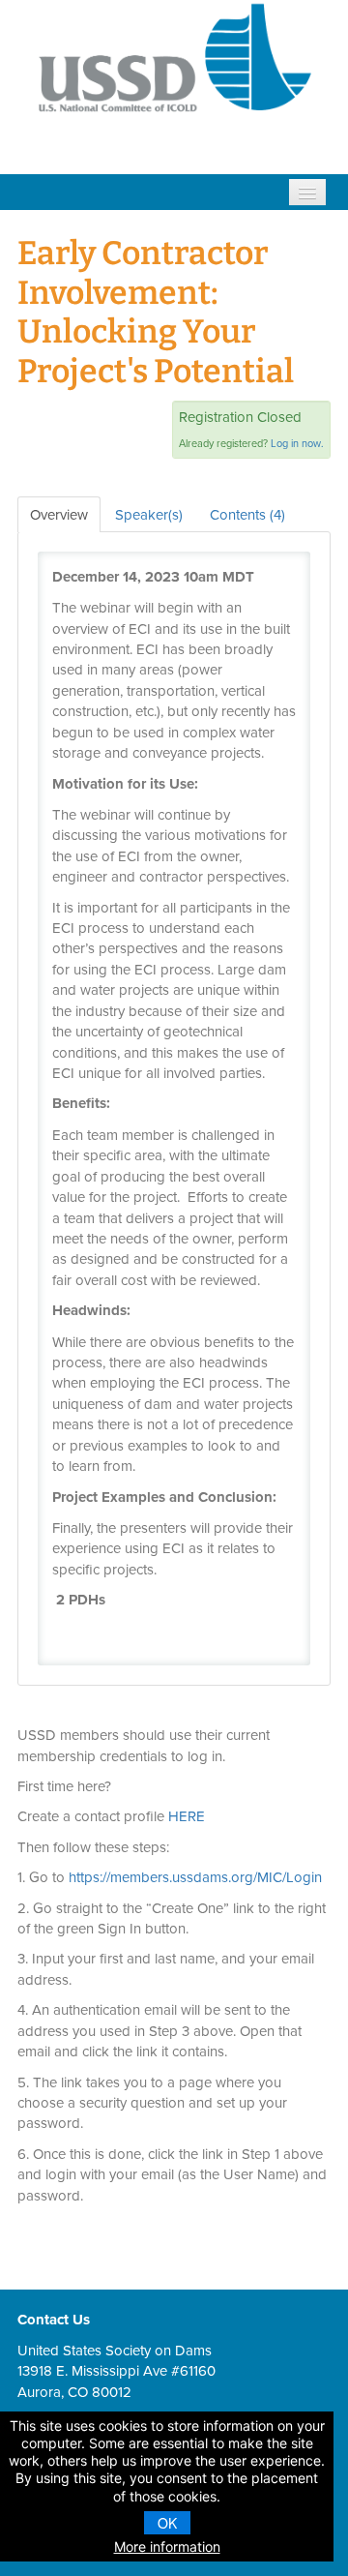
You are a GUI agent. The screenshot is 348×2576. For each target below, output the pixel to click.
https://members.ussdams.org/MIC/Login (195, 1877)
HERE (186, 1816)
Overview (59, 514)
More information (167, 2546)
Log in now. (297, 443)
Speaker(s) (149, 514)
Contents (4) (247, 514)
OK (167, 2522)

· · · · ·

Return the material exactly as it reads, though without the pictures it holds.

You are a GUI agent. The screenshot is 348×2576. For each target below, output the pixel to click.
https://members.ussdams.org/MIC/Login (195, 1877)
HERE (186, 1816)
Overview (59, 514)
More information (167, 2546)
Log in now. (297, 443)
Speaker(s) (149, 514)
Contents (4) (247, 514)
OK (167, 2522)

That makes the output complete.